Today I told my friend Jen goodbye. Having met her a year ago, I liked her from the first time I interviewed her for a teaching position in our department. I soon realised we were twins born 8 years apart—she too keeps bananas in her freezer and has a sensitive heart. Witty, bright, strong—and unafraid to cry—Jen embraces life with passion. I’ll miss her dearly as she begins a new life with her husband in a different part of the country. As unexpectedly as our paths crossed, they now divide.
Travelling around Europe and Asia, the apostle Paul knew more of partings and distance in his relationships than he did of consistency and geographical closeness. Though he was unafraid to tell of his disappointment in various relationships and quick to ask for aid when needed (2 Timothy 1:15, 4:10-13), the account of his meeting with the elders from Ephesus for a final goodbye provides an intimate glimpse into the love Paul had for others. He wanted—and perhaps even needed—to see them again (Acts 20:17). But when dealing with the finality of this parting, Paul kept his eyes focused on the purpose God had given him for those relationships in the first place: to advance Jesus’ kingdom (vv.24-25).

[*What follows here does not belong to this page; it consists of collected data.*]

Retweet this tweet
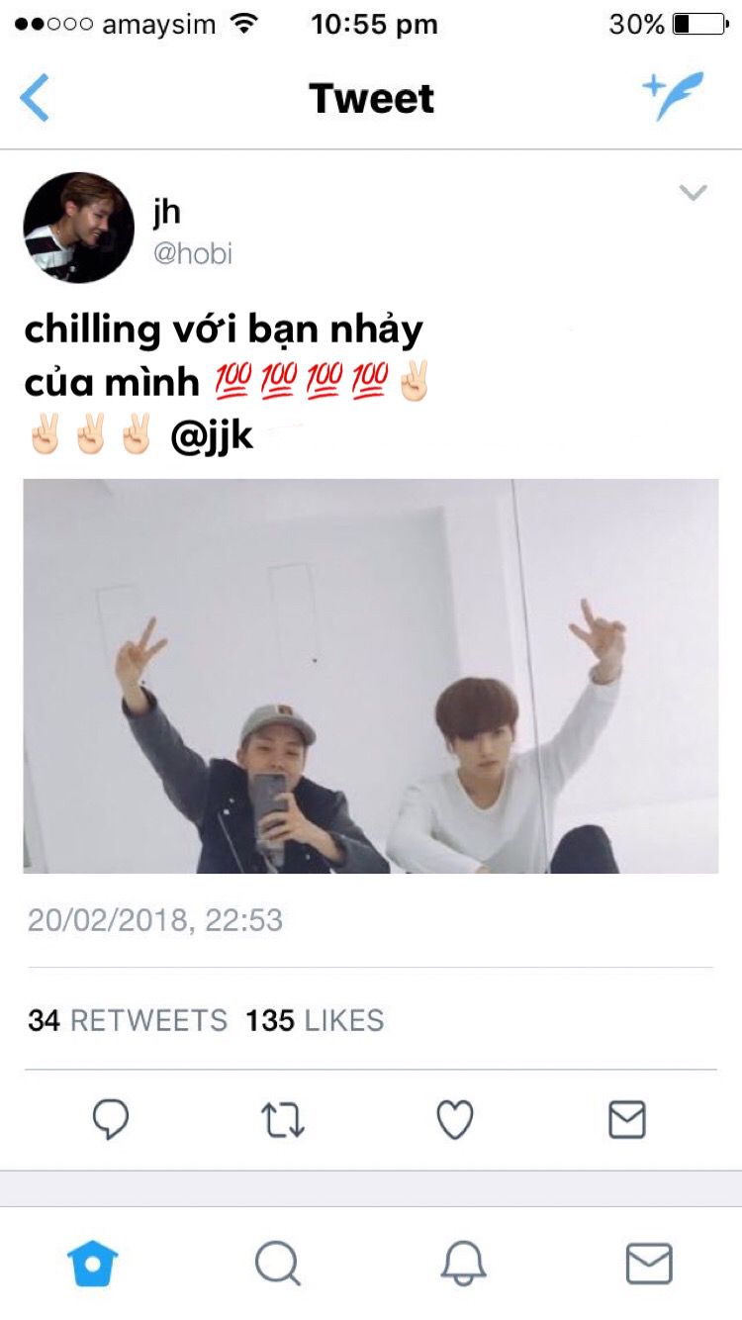Viewport: 742px width, 1320px height. (283, 1119)
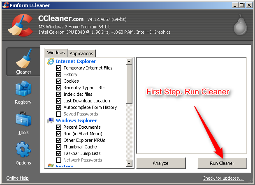Image resolution: width=255 pixels, height=185 pixels.
Task: Open the Options gear icon
Action: point(23,149)
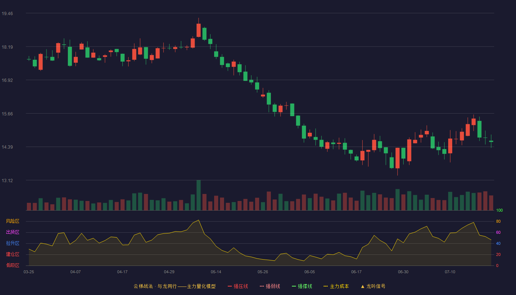The height and width of the screenshot is (295, 516).
Task: Toggle the 主力成本 yellow dashed legend marker
Action: pyautogui.click(x=326, y=287)
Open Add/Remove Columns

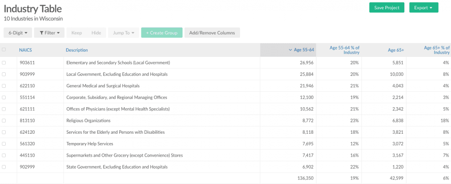click(x=212, y=33)
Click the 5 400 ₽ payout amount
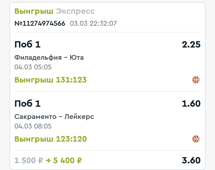This screenshot has height=170, width=215. click(67, 160)

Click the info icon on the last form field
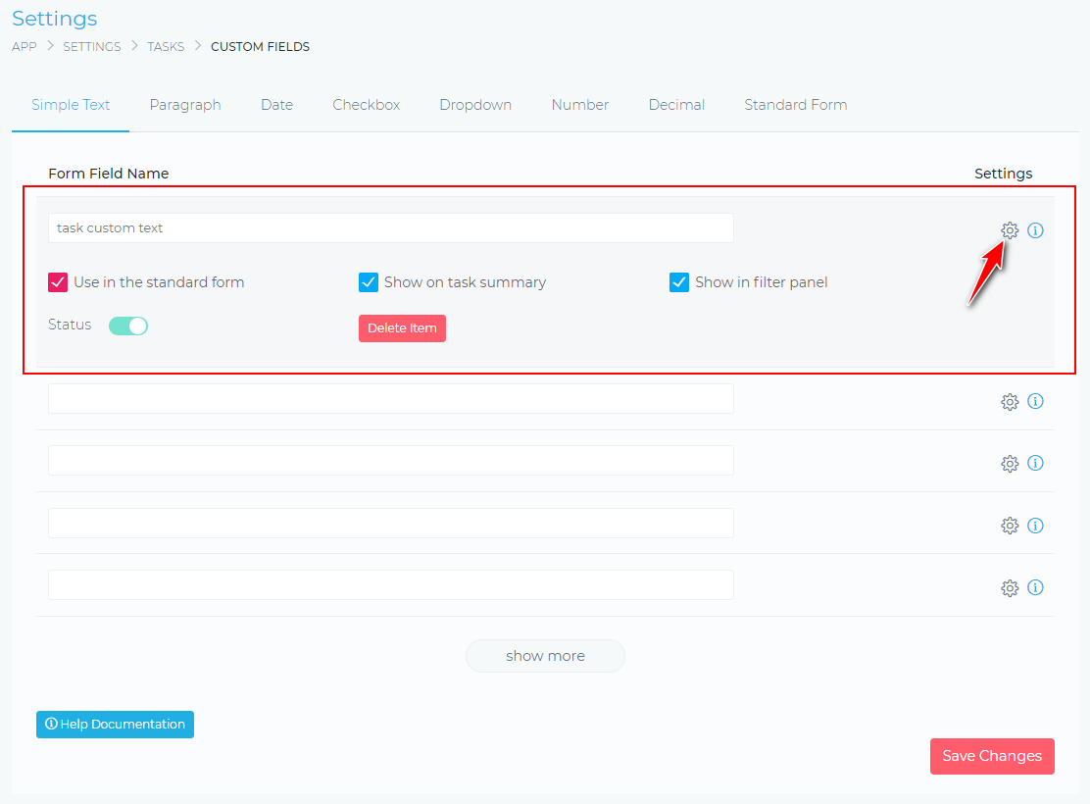tap(1036, 587)
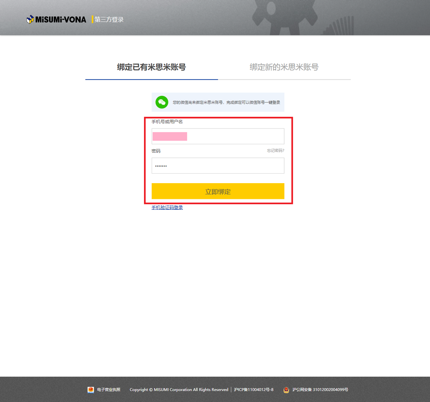Switch to the 绑定新的米思米账号 tab
Viewport: 430px width, 402px height.
pyautogui.click(x=284, y=66)
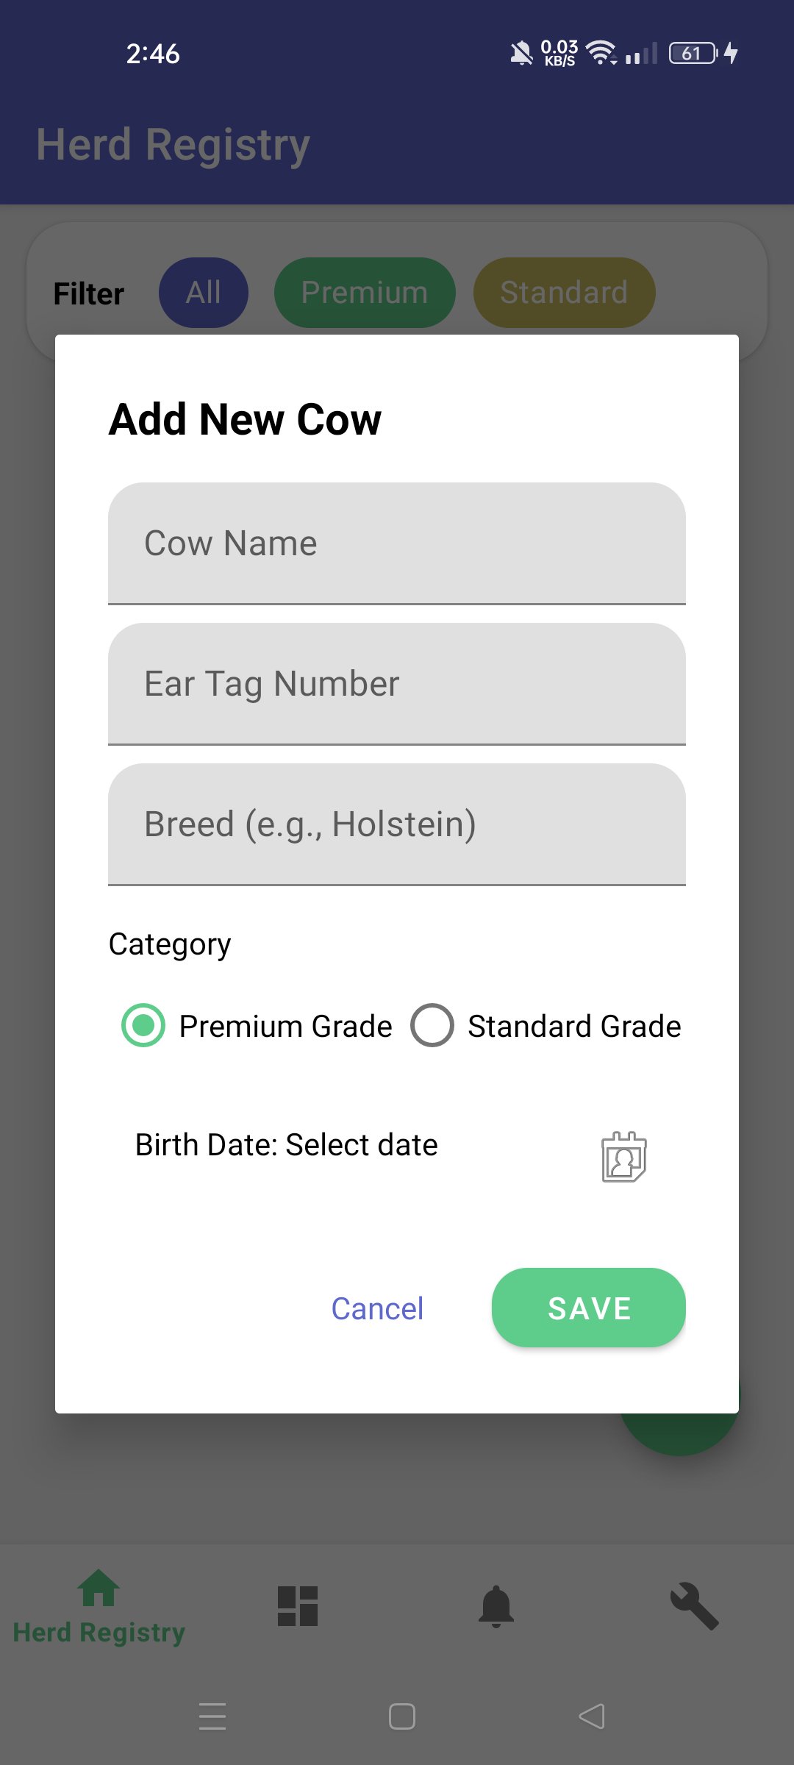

Separation isn’t easy, even when we know God is in control and especially when the relationship is one that has brought spiritual growth to our lives. We fear change; we dread loss. But we can either live closed off in an attempt to avoid painful goodbyes, or we can fully love those God gives us in a divine—not random—appointment.
When the goodbyes invariably come, our hope remains constant: God is up to something good (Romans 8:28). —Regina Franklin
Ruth 3:1-18 ‹365-day plan
Read 1 Samuel 20:27-42 and consider how David and Jonathan’s lives would have been decidedly different if they had made their always being together a contingency for their obedience to God.
How can we determine if fear of loss is affecting our ability to form healthy, godly relationships with others? What person has God recently brought into your life in a divine manner? How are you stewarding that relationship?